Le 9 juillet, trois sénateurs présentent un rapport censé protéger la démocratie française de la désinformation. 56 recommandations, 6 mois de travaux, une ambition affichée de combler un vide juridique. Puis Laurent Lafon lâche une expression qui va tout faire basculer : « ingérences intérieures ». Aussitôt, la classe politique s’enflamme, mais les médias veulent nous faire croire qu’il n’y a que l’extrême droite qui est mobilsiée. Le Figaro y débusque des intérêts croisés qui entourent le futur « observatoire », censé justement traquer les manipulations « intérieures ». Un véritable Big Brother qui a pour objet de limiter l’expression, censurer les citoyens en désaccord avec la Doxa du moment.
Premier nom qui pose question : Gérald Bronner. Le sociologue proche de macron a été entendu en avril par la commission sénatoriale, présenté comme expert indépendant sur la désinformation en ligne. Sauf qu’il siège également au conseil scientifique de la Fondation Descartes, l’organisme pressenti pour piloter l’observatoire. Or ce lien n’apparaît nulle part dans les 160 pages du rapport final. Une omission que beaucoup jugent difficile à croire purement accidentelle. Mais ne sombrons pas dans le complotisme qui risquerait de nous mettre dans le camps des ennemis de la République !
Ingérences intérieures et relations incestueuses entre la Fondation Descartes et l’Arcom
Deuxième zone grise, du côté institutionnel cette fois. Une administratrice de la Fondation Descartes siège aussi à l’Arcom, l’autorité que l’observatoire pourrait précisément saisir en cas d’alerte grave. Autrement dit, le futur surveillant et celui censé recevoir ses signalements partagent déjà du monde en commun. De quoi fragiliser sérieusement l’indépendance promise par les rapporteurs, avant même que le dispositif ne voie le jour. C’est d’un amateurisme assez confondant ; ils ne se cachent même pas !
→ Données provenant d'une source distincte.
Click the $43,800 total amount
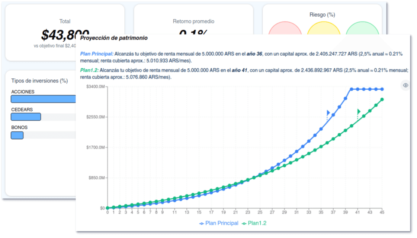 point(65,35)
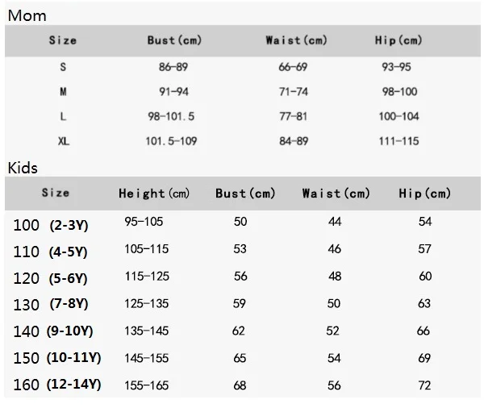This screenshot has height=408, width=484.
Task: Select kids size 120 (5-6Y) label
Action: (50, 277)
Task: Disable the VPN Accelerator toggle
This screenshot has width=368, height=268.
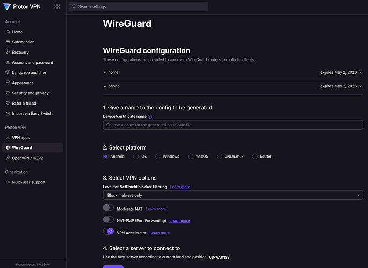Action: 108,231
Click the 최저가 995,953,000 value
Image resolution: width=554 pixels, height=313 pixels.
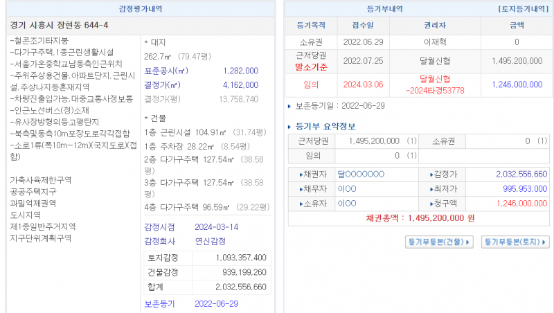pos(515,188)
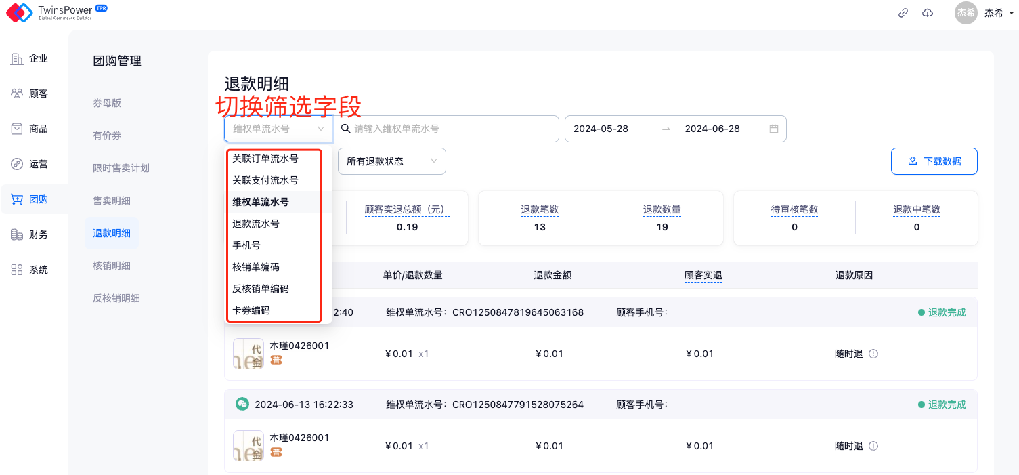Click the 请输入维权单流水号 search field
Screen dimensions: 1019x475
coord(454,129)
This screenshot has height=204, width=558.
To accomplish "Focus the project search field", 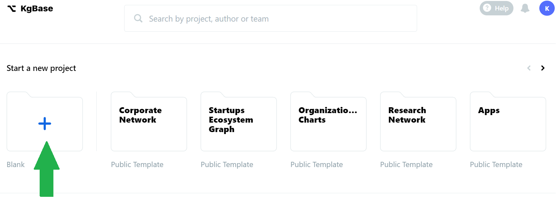I will (270, 19).
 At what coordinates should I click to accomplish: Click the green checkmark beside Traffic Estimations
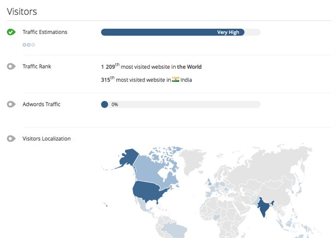pos(11,32)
Reste enfin la méthode elle-même, tout aussi opaque. Storyzy, l’entreprise privée sous-traitante, évalue la fiabilité des médias et des comptes en ligne pour le compte de la fondation. Elle refuse pourtant de communiquer sa « grille d’analyse ». Son dirigeant invoque la confidentialité de ses clients pour justifier ce silence. Résultat : personne ne sait aujourd’hui quels critères décideront, demain, qu’un site ou un compte mérite d’être signalé aux plateformes. Ils font ce qu’ils veulent en se basant sur des données bidons inventées et invérifiables ! Un véritable scandale !
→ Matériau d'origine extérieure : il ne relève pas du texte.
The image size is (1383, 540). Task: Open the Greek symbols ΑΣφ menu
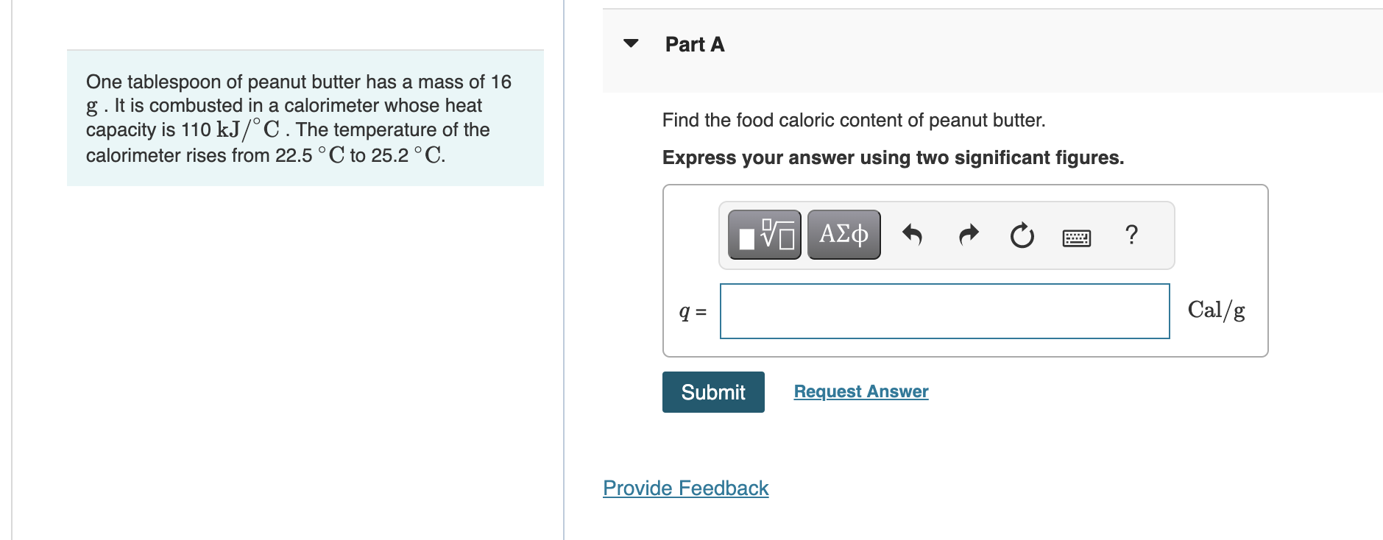(x=843, y=235)
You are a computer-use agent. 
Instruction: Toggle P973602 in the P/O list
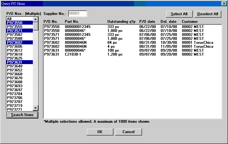tap(19, 43)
Le rapport doit encore se transformer en proposition de loi à la rentrée, rien n’est donc scellé pour l’instant. Le calendrier, lui, presse sérieusement à l’approche de la présidentielle de 2027. Le flou persistant de la notion d’ingérences intérieures n’aide pas à rassurer les esprits critiques. Ajouté à ces liens non déclarés, il laisse une question ouverte : qui surveillera vraiment les surveillants de l’information ?
Cette menace de censure est réelle et d’autant plus inquiétante que l’état, la préfecture de police, les médias… ont déjà utilisé la censure et la justice pour intimider les citoyens, des universités et des partis politiques.